Перед воротами во двор была целая толпа. В створки били молотами, рубили топорами. Завидев грозных русов, толпа расступилась, но лица были угрожающими, а яростные вопли стали еще громче. С той стороны ворот послышался радостный вскрик. Створки со скрипом распахнулись, Боян первым ворвался во двор. Ингвар и Павка с Окунем отступали с обнаженными мечами, сдерживая напирающую толпу. Ингвар постоянно оглядывался на Ольху, в глазах был страх, и Ольха, чтобы его тревожить меньше, держалась рядом с Бояном. Тот поневоле избегал схватки, руки были заняты отцом и поводьями.
Ворота кое-как затворили, в них тут же начали свирепо бить тяжелым. Во дворе уже собралась челядь, в руках были топоры, косы, боевые цепы. Увидев русов, угрожающе заорали, засвистели. Кто-то воровато обогнул маленький отряд по широкой дуге, бросился отворять ворота.

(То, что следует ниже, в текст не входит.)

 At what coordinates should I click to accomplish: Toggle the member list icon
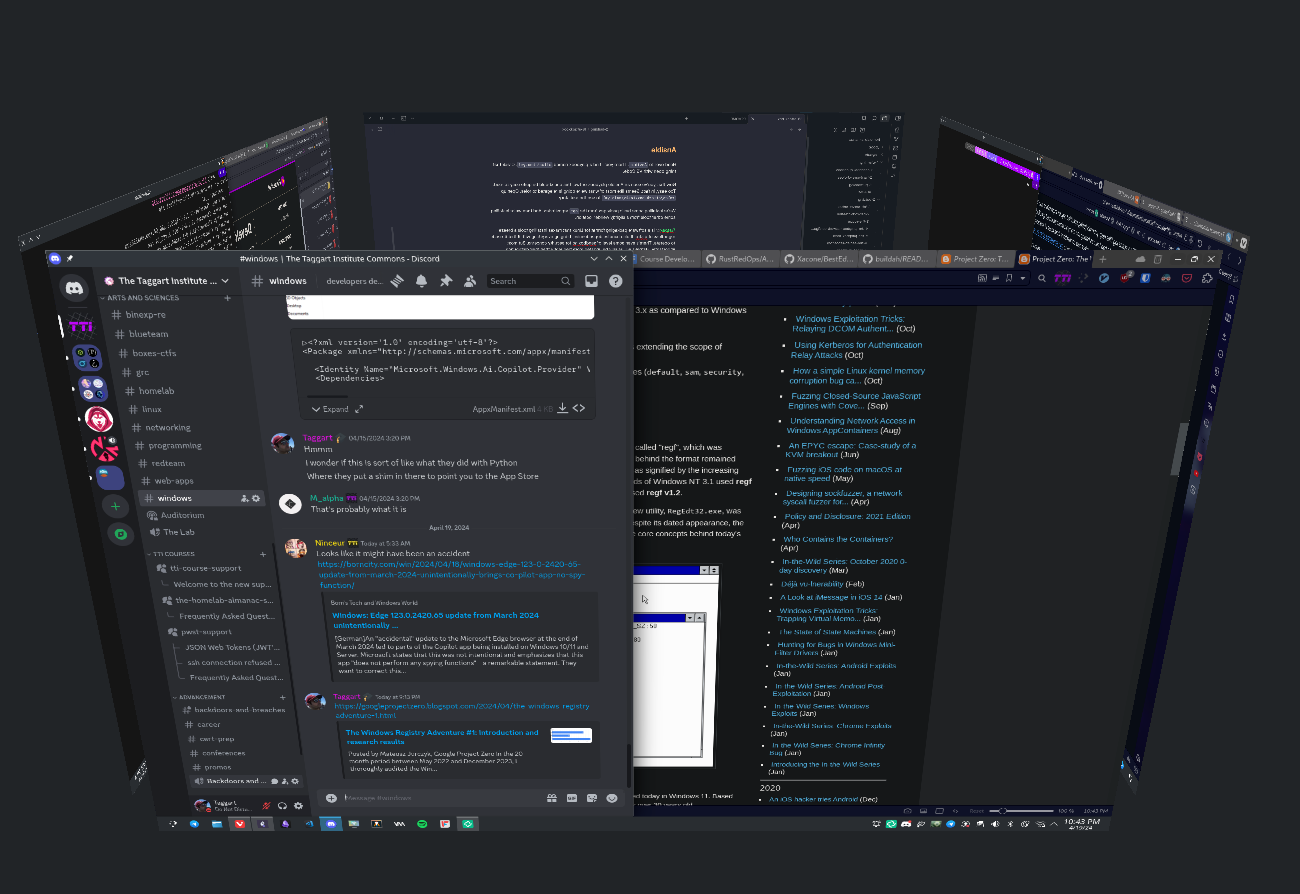point(470,282)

Внезапно окно на третьем поверхе распахнулось. Показалось заплаканное лицо женщины. Она прижимала к груди ребенка. Угрюмого, насупленного, даже со двора Ольха узнала Бояново семя. Ребенок, увидев отца с дедом, требовательно протянул руки.
Боян закричал:
– Мы сейчас!
Женщина охнула, едва не выронила ребенка. Глаза ее с ужасом уставились на что-то за спиной Бояна. Боян быстро обернулся, но только успел увидеть летящий в него дротик. Павка мгновенно вздернул кверху щит. Звонко звякнуло, щит едва не выдернуло из руки. Павка ругнулся, а Ингвар тут же достал смельчака длинным мечом.
– Спасибо!
– Все в долг, – ответил Павка.
Челядин рухнул, забился в смертных корчах. Кровь хлестала во все стороны, как из недорезанной свиньи. От русов отхлынули, но тут же бросились на крыльцо терема. Боян спрыгнул с коня, умоляюще оглянулся. Павка закричал с досадой:
– Да беги, беги! Я посмотрю за твоим хрычагой, не дергайся!
Ингвар внезапно крикнул:
– Боян, не успеваешь.
Боян дернулся, оглядываясь то на отца, которого одной рукой поддерживал в седле Павка, закрывая щитом другой, то глядя на окна терема. На крыльце толпились вооруженные мужчины, от усердия спихивали друг друга. Наконец двери слетели с петель, народ хлынул вовнутрь терема.
– Догоним! – закричал Боян страшно. В глазах блеснули слезы, голос сорвался: – В капусту всех… ударим дружно!
– А нам ударят в спину, – сухо бросил Ингвар. – Уходим.
Отчаяние в глазах Бояна было таким, что Ольха ощутила, как у нее задрожали губы, а в глазах расплылось. Она сердито вытерла слезы. Если бы ненависть убивала, на седле коня Ингвара осталась бы горстка пепла.
Два брошенных дротика звонко ударились о щит Ингвара. Стрела звонко щелкнула о шлем, унеслась. Он повернул коня в сторону ворот. Створки трещали, выгибались. В щели были видны озверелые лица, острия топоров и копий.
Боян в последний раз оглянулся, в глазах застыла мука, бегом вернулся к отцу. Брошенный из пращи камень ударил его сзади в голову. Звякнуло так, что у Ольхи в ушах зазвенело. Боян зашатался, ноги его подогнулись. Павка подал коня в его сторону, Боян кое-как ухватился за стремя, ему помогли перебраться к своему коню. Молот беспомощно протягивал ему дрожащую высохшую руку. Ингвар мощным толчком забросил Бояна в седло позади его отца.
– Теперь руби! – закричал он страшным голосом. – За Новую Русь!